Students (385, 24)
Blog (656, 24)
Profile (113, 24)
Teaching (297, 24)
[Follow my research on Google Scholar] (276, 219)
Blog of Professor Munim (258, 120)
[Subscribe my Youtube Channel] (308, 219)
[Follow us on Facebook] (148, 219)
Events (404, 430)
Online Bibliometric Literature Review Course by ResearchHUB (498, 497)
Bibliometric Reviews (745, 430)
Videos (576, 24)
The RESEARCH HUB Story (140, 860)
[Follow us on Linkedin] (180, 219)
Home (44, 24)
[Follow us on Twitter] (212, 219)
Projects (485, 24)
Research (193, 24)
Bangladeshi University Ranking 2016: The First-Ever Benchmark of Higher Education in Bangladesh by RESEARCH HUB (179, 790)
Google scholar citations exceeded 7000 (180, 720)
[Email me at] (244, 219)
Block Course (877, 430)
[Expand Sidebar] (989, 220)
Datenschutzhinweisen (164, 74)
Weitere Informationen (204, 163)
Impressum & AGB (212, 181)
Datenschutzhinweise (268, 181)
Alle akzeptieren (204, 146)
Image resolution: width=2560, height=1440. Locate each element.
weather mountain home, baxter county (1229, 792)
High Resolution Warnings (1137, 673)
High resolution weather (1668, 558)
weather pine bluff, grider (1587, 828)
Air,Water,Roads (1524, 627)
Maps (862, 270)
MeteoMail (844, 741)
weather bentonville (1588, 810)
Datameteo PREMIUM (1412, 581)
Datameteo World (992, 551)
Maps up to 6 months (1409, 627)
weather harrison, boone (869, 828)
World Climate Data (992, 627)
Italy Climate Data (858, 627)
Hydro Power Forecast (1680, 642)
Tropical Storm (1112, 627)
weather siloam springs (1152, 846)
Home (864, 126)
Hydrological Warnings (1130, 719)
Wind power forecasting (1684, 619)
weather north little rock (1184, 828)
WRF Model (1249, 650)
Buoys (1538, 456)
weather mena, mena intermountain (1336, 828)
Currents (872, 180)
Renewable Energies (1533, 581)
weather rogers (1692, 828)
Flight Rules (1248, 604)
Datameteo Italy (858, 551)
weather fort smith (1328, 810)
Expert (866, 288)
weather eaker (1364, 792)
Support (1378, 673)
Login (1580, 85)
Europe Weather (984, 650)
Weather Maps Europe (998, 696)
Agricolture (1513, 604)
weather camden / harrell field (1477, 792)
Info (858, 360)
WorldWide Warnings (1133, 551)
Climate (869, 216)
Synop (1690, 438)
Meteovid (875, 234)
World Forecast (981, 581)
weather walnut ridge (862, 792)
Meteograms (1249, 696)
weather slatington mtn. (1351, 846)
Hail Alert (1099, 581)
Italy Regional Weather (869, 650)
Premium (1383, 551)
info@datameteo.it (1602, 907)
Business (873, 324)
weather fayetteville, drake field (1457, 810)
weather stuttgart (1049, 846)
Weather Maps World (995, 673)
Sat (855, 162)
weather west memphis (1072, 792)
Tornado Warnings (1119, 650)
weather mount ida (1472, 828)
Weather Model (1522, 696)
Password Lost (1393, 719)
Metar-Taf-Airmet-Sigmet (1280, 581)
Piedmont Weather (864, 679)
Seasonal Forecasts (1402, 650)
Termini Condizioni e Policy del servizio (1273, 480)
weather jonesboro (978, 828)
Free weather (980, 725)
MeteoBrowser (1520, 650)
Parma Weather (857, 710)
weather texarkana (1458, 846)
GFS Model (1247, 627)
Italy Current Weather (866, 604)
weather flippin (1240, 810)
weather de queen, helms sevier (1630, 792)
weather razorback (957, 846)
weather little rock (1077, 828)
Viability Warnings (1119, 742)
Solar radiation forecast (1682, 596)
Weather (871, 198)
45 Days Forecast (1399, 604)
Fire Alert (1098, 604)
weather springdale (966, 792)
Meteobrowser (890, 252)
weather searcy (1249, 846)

[Exercise details]: Show every line in the entries where the string "Bibliometric" occurs.

[Written response]:
Online Bibliometric Literature Review Course by ResearchHUB (498, 497)
Bibliometric Reviews (745, 430)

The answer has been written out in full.